Chapter 1: Research Integrity

1.7 Data Management and Integrity

Good record keeping fosters the scientific norms of accuracy, replication and reliability. Failure to maintain records compromises the validity of the data, the utility of the research, and the protection of intellectual property.

Research sponsors obligate study teams to maintain appropriate records of experimental activities, but there is little guidance on accepted practice. Informing trainees and other research team members about practical issues related to data collection are the responsibility of the PI. While record keeping practices vary and often reflect the PIs customs and procedures, data must be recorded systematically in legible English so findings can be validated and replicated.

Ownership of data depends on the terms and conditions of awards. NIH awards ownership of the data to the institution while the investigator serves as the "custodian". Grantee institutions such as Children's Hospital usually operate so as to give maximum discretion to the PI for data collection, recording, storage, retention and disposal.

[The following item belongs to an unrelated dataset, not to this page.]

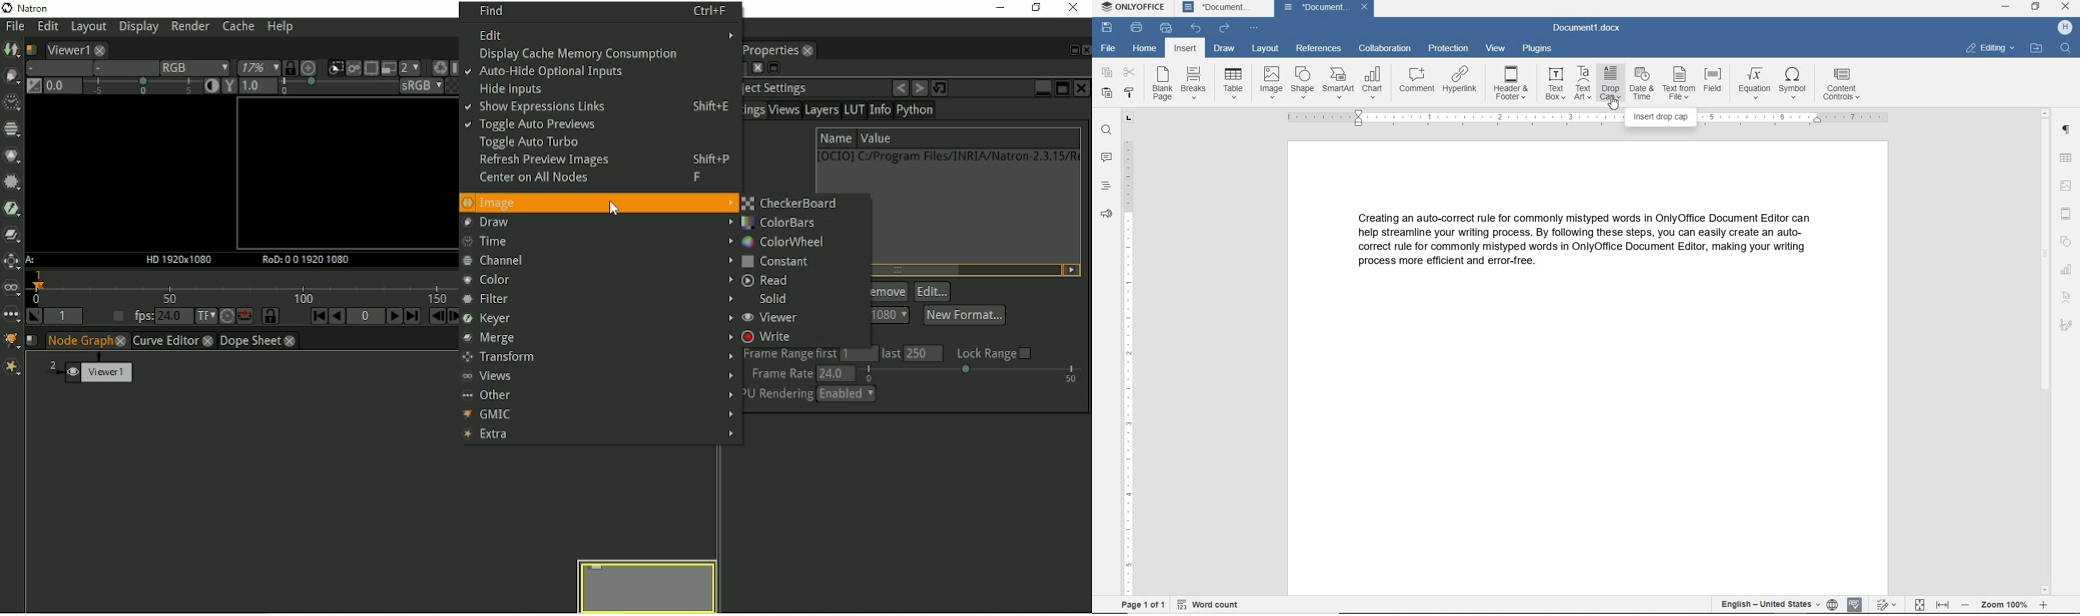  Describe the element at coordinates (2037, 48) in the screenshot. I see `open file location` at that location.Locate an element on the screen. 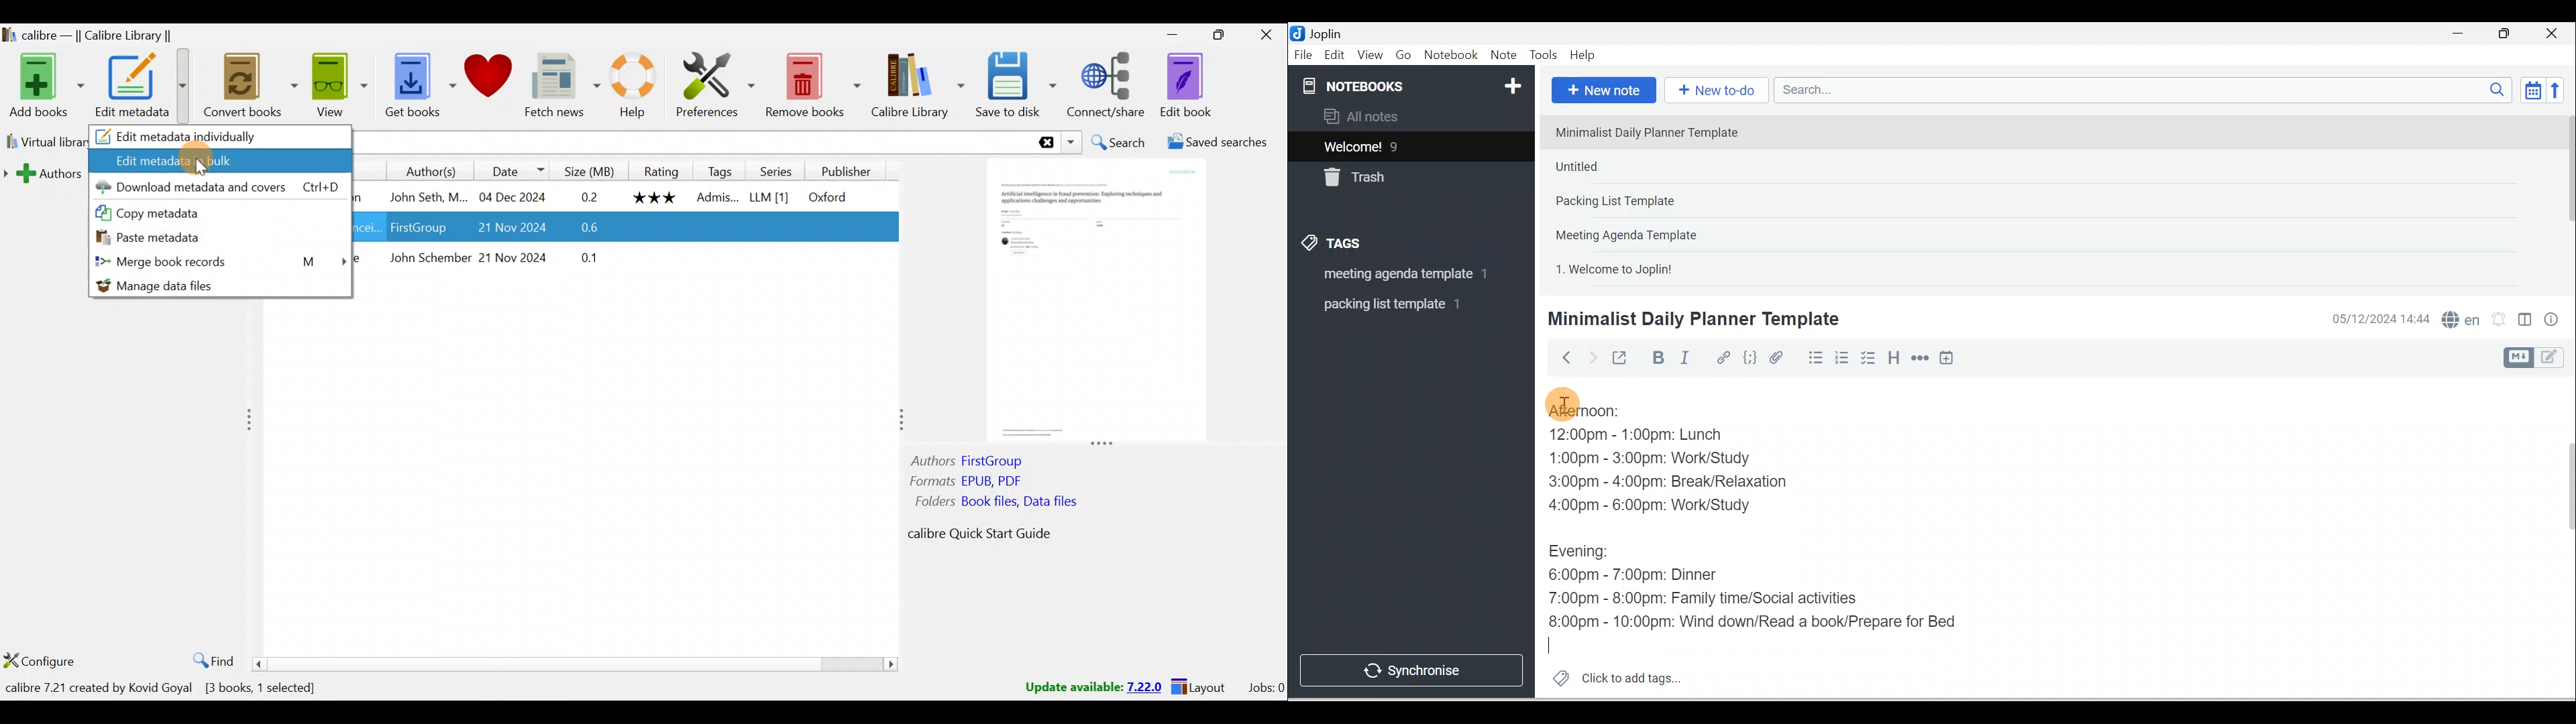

Data must be stored and maintained according to the terms and conditions of awards and institutional policy. NIH generally requires data be retained for three years from the date of the last transaction. PIs can choose to keep data longer. The Children's Hospital of Philadelphia Research Institute has invested considerable resources in a SAN (a secure and redundant data storage network) enterprise collaboration tool and virtual server environment to support research. More information is available from Research Information Systems.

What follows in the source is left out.